Corporate investors are not slowing down their investment activity despite the tough economic climate.
The majority of the surveyed corporate investors (73%) plan to make at least four investment a year. This suggests that corporates are not slowing down despite current challenges, according to preliminary data from our GCV Touchstone annual survey
Slightly more than a quarter of the surveyed corporate investors (27%) plan to make up to three investments per year, while nearly four out of every 10 (39%) plan to make between four and six investments. Only about a fifth of the surveyed report to have plans to make more than 10 investments per annum.
The numbers show that corporate investors remain committed to a steady pace of investing, despite the big correction we have seen in the corporate investment market this year. These numbers are very similar to our survey findings last year when we also had 73% of respondents saying they would make at least four investments a year. In fact, the only small change has been that there are slightly more respondents who say they will make 7 to 9 investments (15% last year vs 16% this year) and those planning to make 10 or more (17% last year vs 18% this year).

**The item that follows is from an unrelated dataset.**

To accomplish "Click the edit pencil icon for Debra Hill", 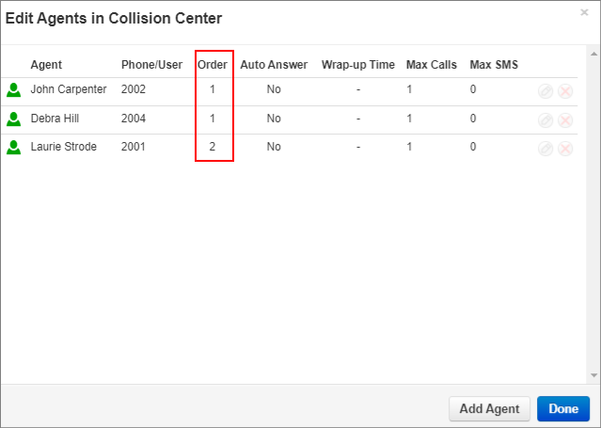I will tap(546, 120).
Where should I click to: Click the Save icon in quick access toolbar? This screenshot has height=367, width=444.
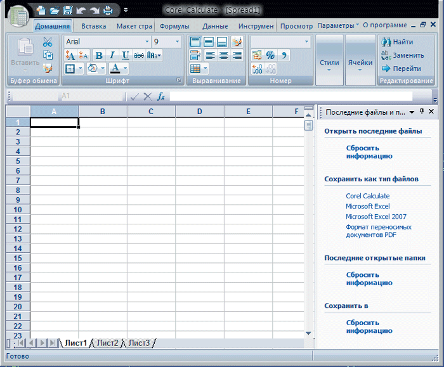click(x=67, y=10)
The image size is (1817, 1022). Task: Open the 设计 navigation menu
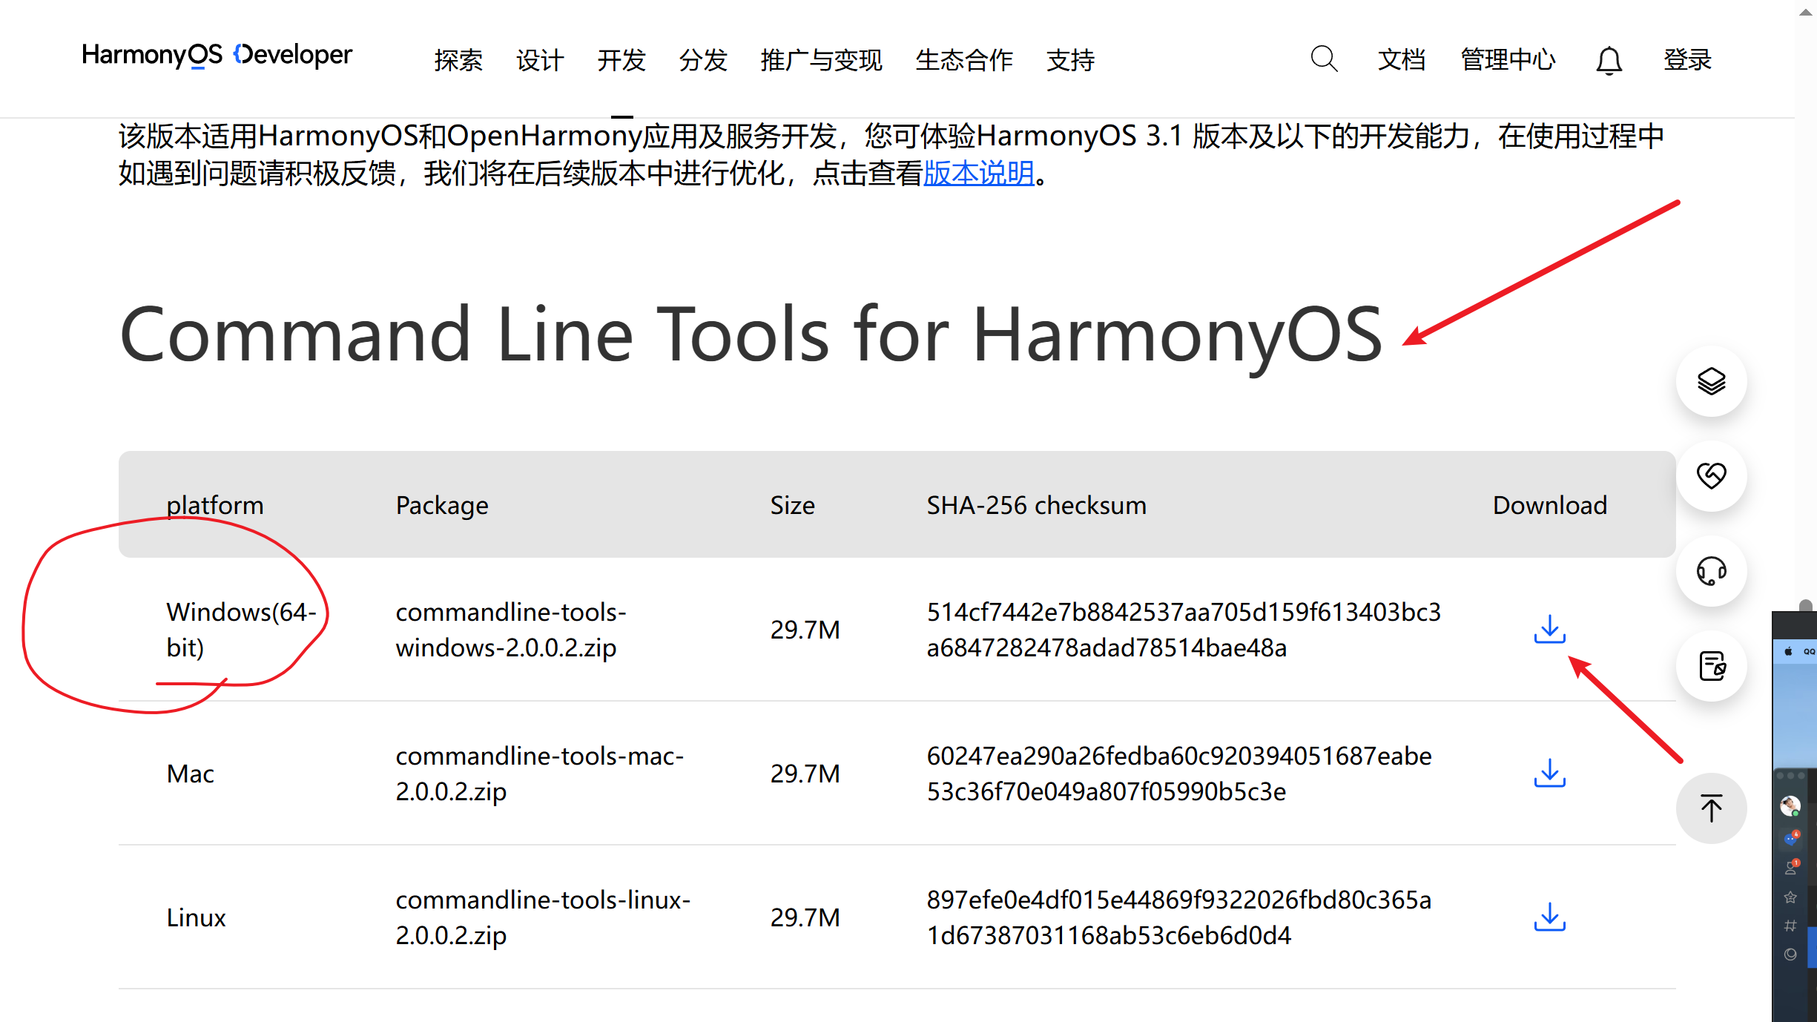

This runs counter to the often-quoted idea that corporate VCs are not fully committed as active investors in the venture capital space, and will disappear in times of economic difficulty.
So far, at least, it doesn’t seem that corporate investors are slowing down at all. We’ve seen this in the snap polls that we run in the GCV Newsletter. We recently asked about our readers’ intention to invest in the coming year.
There are far fewer respondents in our newsletter polls than in the GCV Touchstone annual survey, but these still give us a steer, and these poll results are very clear. Only 16% of respondents are planning to do fewer deals, while 38% plan to keep the pace the same and 46% plan to do more.